## Task to carry out:
What is needed is a single figure: how many lines of the records below contain the word "cell".

## Information given:
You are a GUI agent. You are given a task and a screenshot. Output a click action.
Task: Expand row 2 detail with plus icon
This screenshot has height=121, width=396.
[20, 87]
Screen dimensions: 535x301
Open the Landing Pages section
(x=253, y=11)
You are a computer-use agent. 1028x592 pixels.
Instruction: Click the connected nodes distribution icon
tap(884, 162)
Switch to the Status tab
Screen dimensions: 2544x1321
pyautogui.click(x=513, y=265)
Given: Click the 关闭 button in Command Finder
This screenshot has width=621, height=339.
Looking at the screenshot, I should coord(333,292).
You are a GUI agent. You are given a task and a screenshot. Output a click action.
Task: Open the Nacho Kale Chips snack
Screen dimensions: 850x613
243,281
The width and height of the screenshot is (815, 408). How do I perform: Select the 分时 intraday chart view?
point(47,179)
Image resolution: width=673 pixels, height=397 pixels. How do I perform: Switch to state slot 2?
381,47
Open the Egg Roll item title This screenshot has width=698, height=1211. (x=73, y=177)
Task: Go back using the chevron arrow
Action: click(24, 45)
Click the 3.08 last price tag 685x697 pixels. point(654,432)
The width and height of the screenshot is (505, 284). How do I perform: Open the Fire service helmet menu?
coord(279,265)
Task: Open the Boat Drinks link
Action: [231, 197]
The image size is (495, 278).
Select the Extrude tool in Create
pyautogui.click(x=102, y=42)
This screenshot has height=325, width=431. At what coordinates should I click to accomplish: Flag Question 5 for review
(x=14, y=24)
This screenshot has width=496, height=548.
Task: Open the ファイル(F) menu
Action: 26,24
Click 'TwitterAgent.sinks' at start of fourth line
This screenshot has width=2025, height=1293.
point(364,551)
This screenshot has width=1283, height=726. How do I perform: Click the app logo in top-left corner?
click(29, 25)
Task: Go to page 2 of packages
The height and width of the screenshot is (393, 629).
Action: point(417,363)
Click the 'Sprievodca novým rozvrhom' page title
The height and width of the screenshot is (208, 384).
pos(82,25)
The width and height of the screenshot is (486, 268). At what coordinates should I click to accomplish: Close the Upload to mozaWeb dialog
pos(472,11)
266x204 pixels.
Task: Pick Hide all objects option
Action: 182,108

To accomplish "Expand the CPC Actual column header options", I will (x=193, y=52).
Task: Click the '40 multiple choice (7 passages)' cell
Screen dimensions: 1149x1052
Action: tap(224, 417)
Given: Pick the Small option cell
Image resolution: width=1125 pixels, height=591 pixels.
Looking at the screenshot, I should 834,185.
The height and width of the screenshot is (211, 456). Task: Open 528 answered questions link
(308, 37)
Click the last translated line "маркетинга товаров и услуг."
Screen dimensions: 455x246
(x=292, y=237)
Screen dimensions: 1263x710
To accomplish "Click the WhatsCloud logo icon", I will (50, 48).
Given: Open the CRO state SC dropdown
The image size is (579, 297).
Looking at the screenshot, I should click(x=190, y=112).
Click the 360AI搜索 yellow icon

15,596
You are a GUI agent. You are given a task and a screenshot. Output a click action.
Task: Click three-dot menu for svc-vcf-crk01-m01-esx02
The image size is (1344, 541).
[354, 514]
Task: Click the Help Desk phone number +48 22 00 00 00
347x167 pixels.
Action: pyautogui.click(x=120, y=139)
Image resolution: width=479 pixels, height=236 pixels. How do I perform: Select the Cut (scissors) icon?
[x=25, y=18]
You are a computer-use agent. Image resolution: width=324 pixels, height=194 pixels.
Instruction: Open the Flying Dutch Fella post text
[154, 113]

## Expected output:
2